INSTRUCTIONS TO FOLLOW:
From the line containing "Given: Open the storage bag product thumbnail" down to the final entry below, restate each line word for word.
*** Opening of DATASET RECORDS ***
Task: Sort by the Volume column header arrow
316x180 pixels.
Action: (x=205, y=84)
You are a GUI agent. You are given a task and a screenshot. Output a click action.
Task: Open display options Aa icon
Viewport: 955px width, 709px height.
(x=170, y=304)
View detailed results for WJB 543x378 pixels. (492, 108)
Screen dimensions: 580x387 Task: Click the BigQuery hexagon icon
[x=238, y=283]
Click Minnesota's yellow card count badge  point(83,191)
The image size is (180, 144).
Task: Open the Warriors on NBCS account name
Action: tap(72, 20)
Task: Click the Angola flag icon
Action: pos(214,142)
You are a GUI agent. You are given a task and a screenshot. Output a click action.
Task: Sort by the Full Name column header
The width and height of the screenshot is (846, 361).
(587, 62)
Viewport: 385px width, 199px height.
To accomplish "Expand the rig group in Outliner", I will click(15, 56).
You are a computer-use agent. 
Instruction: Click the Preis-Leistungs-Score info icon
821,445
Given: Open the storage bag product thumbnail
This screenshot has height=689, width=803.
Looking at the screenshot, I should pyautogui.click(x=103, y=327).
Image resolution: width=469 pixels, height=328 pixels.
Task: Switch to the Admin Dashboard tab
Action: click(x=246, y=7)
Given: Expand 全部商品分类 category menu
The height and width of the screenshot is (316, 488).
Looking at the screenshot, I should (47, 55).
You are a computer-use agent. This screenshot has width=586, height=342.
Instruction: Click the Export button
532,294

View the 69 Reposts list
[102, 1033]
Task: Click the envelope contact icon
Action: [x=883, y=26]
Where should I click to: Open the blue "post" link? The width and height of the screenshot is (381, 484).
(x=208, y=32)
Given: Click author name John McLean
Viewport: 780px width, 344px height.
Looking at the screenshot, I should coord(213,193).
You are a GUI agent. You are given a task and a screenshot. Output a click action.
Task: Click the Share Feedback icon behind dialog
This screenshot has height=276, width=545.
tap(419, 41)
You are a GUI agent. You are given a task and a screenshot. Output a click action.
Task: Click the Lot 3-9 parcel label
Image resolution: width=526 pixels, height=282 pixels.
*** Close of DATASET RECORDS ***
ANSWER TO THIS PROBLEM:
Given: Open the storage bag product thumbnail
This screenshot has height=689, width=803.
Looking at the screenshot, I should pyautogui.click(x=103, y=327).
Image resolution: width=469 pixels, height=328 pixels.
Task: Switch to the Admin Dashboard tab
Action: click(x=246, y=7)
Given: Expand 全部商品分类 category menu
The height and width of the screenshot is (316, 488).
Looking at the screenshot, I should (47, 55).
You are a computer-use agent. This screenshot has width=586, height=342.
Instruction: Click the Export button
532,294

View the 69 Reposts list
[102, 1033]
Task: Click the envelope contact icon
Action: [x=883, y=26]
Where should I click to: Open the blue "post" link? The width and height of the screenshot is (381, 484).
(x=208, y=32)
Given: Click author name John McLean
Viewport: 780px width, 344px height.
Looking at the screenshot, I should coord(213,193).
You are a GUI agent. You are given a task and a screenshot. Output a click action.
Task: Click the Share Feedback icon behind dialog
This screenshot has height=276, width=545.
tap(419, 41)
You are a GUI agent. You are given a task and a screenshot. Output a click action.
Task: Click the Lot 3-9 parcel label
Image resolution: width=526 pixels, height=282 pixels.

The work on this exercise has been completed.